Obama health law will cost $1.3T, CBO says

The Congressional Budget Office (CBO) estimated Tuesday that President Obama’s signature healthcare law will cost about $1.3 trillion over the next 10 years.

The figure represents a slight increase since August, when the nonpartisan budget office estimated that the law would cost about $1.17 trillion before 2022.

{mosads}Tuesday’s total incorporated 2023, and budget analysts wrote that last August’s estimate “remains essentially unchanged.”

The CBO has concluded that healthcare reform, in spite of its price tag, will ultimately reduce the deficit because of revenue-raisers within the bill.

A House GOP bill to repeal the law would raise the deficit by $109 billion over about 10 years, the CBO said in 2012.

The CBO’s long-term economic forecast revised a raft of predictions related to the cost and insurance outcomes of the Affordable Care Act.

Report authors projected that 26 million people will enroll in the law’s insurance exchanges by 2022 — 500,000 more people than the August report estimated.

The CBO also raised its projection for the number of people who will enroll in Medicaid by 1 million, for a total of 12 million new beneficiaries by 2022.

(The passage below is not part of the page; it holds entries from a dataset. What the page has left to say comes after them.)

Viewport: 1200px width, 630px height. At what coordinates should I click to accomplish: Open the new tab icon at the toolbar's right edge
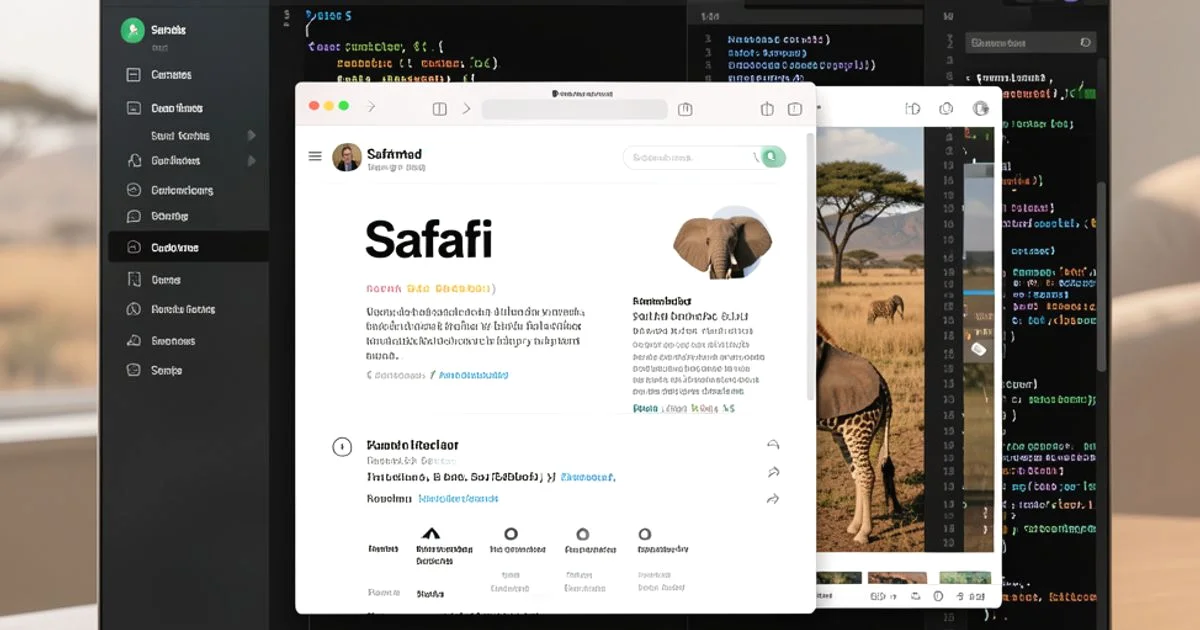(795, 108)
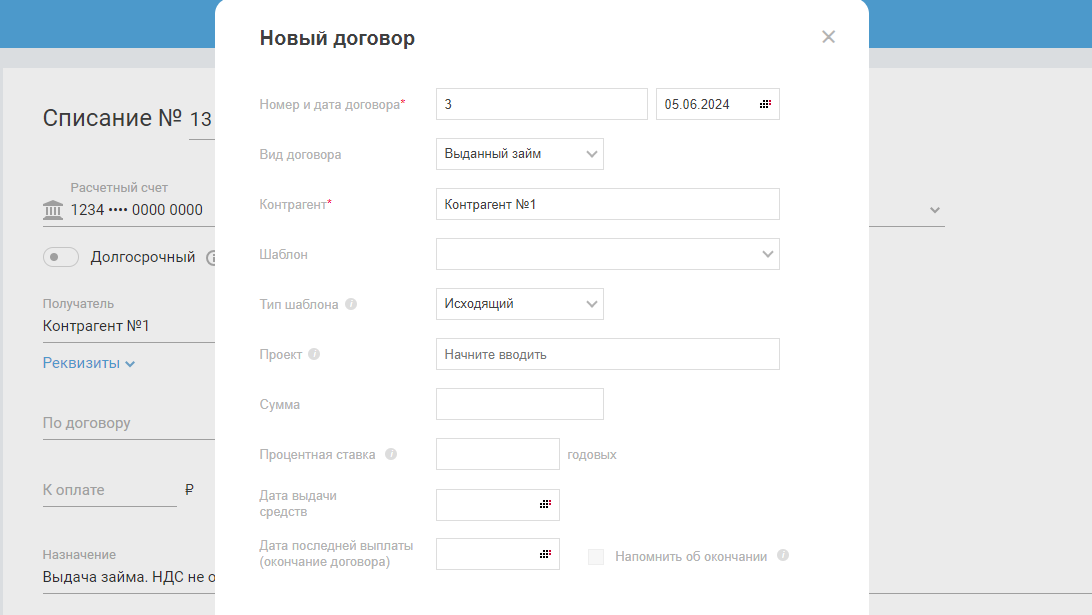Viewport: 1092px width, 615px height.
Task: Expand the Реквизиты section
Action: (x=89, y=363)
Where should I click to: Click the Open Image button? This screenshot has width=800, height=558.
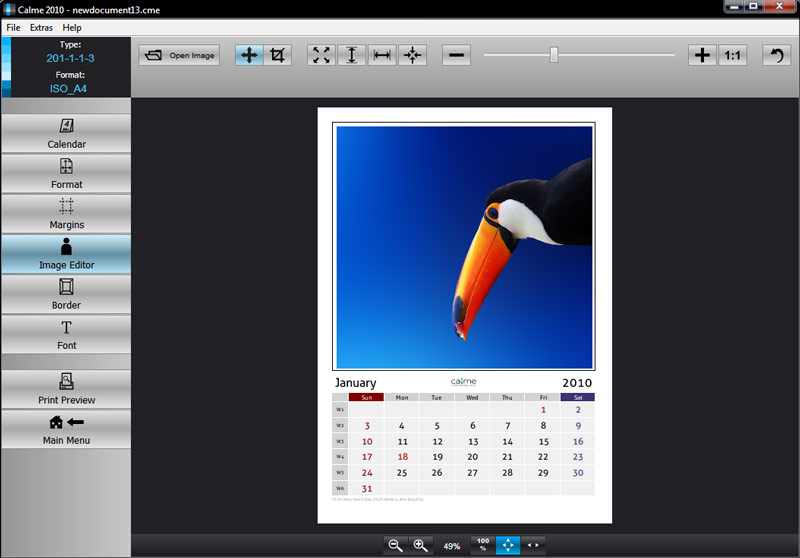pos(180,56)
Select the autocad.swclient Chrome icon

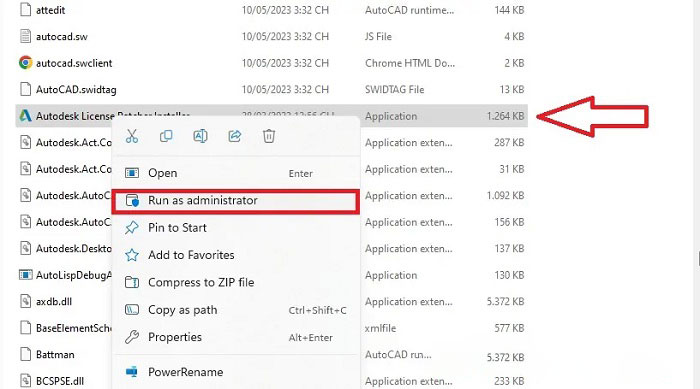25,63
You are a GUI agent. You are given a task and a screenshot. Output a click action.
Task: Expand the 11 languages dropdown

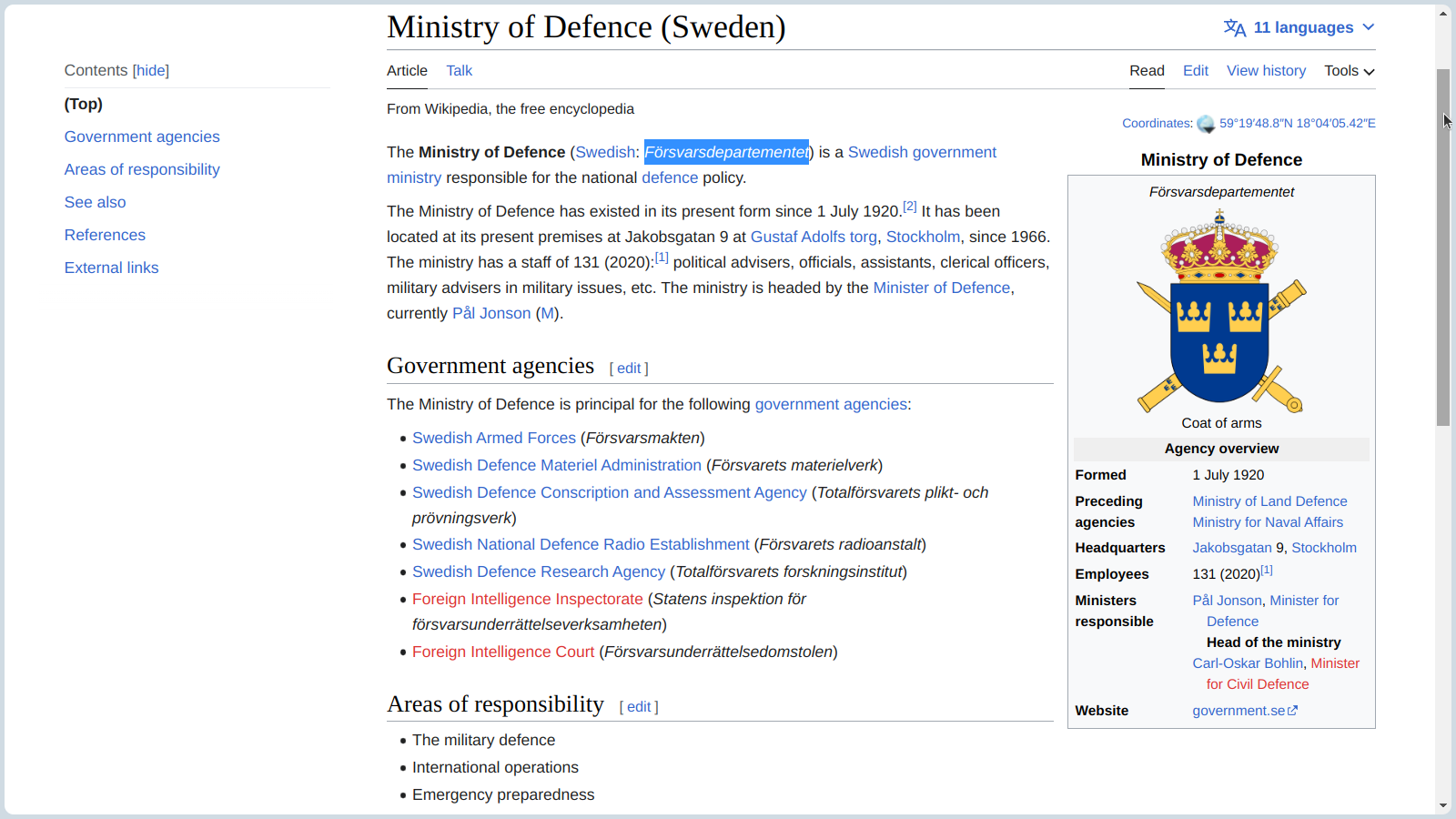point(1301,28)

Implementation of the healthcare law has continued steadily since last August, contributing new variables to CBO projections.

Budget analysts cited several developments, including federal health officials’ decision not to allow states to partially expand their Medicaid programs, in adjusting their predictions.

The CBO said that the deal on the so-called “fiscal cliff,” which lowered tax rates for many, will lower employer-based healthcare coverage and increase enrollment in the state insurance exchanges.

The rate reduction “reduces the tax benefits associated with health insurance provided by employers,” report authors explained, predicting that 7 million people will lose employer-based health coverage as a result of the healthcare law.

The CBO questioned the “readiness” of the state insurance exchanges and the “ability of state Medicaid programs to absorb new beneficiaries” — making plain concerns raised by healthcare experts about the challenges of implementation before 2014.

Overall, the report said more employers will pay penalties for failing to offer health coverage than was previously expected, for a total of $13 billion in additional revenue.

Penalties from disobeying the individual mandate, however, will be $11 billion that was forecast last August, the CBO said.

“On the basis of revised income projections, more people who remain uninsured are expected to either be exempt from the penalty or to pay a smaller penalty based on a flat rate instead of one based on a percentage of income,” the report stated.

—This report was last updated at 2:42 p.m.